This data is then run through a MurmurHash3 hashing algorithm to generate a unique fingerprint for each browser.

Singleton Pattern: Efficient and Effective

For the creation of the fingerprint, I've opted for the singleton design pattern. This ensures that the class is instantiated only once. On successive calls to the fingerprint function, the very same instance returns, facilitating faster caching of fingerprint data and swifter function calls. This approach has proven effective, especially when paired with API calls to authenticate that the user making a request was the same user who logged in and was issued the JWT.

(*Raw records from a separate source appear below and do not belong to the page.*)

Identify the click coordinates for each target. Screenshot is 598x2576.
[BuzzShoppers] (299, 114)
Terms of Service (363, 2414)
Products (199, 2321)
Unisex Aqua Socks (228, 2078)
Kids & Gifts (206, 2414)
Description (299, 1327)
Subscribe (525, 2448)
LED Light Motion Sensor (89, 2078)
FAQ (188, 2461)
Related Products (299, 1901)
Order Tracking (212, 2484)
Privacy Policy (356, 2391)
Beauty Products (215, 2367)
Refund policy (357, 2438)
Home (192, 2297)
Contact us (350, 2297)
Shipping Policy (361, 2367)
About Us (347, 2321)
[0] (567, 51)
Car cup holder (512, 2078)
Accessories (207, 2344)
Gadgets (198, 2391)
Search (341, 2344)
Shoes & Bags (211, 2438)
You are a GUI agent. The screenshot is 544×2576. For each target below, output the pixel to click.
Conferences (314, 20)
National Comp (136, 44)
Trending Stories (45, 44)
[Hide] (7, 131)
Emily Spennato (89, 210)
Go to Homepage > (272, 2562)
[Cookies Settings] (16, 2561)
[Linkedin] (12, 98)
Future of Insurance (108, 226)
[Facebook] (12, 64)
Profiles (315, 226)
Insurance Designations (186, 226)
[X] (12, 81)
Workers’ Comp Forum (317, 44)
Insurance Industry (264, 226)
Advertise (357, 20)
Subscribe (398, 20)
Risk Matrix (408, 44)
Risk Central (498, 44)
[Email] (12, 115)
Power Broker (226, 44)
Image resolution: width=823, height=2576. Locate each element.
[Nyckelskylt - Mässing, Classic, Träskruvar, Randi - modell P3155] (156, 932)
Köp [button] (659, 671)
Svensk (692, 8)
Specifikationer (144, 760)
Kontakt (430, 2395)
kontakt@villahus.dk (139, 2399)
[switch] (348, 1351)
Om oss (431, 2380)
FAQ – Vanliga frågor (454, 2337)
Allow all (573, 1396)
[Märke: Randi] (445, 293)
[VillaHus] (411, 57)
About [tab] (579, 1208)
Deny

A Quick Tip on Hydration Errors

To avoid the hydration errors we get when using checks like typeof window !== 'undefined' in the logic, use the following approach: Import the fingerprintBrowser function from the package:

import { getBrowserFingerprint } from "fingerprint-browser";

Next, make use of it within a useEffect hook:

  const [browserFingerprint, setBrowserFingerprint] = useState("");
  useEffect(() => {
    setBrowserFingerprint(fingerprintBrowser());
  }, []);

This approach ensures that server-side rendering remains unaffected as hooks aren’t executed. Wrapping the window usage inside a useEffect triggered on mount ensures the client executes it post hydration.

Conclusion

To conclude, browser fingerprinting is an innovative, resilient, and essential tool for the modern web. I'm happy to have contributed to this domain, and I invite developers and enthusiasts to explore and provide feedback on my package :)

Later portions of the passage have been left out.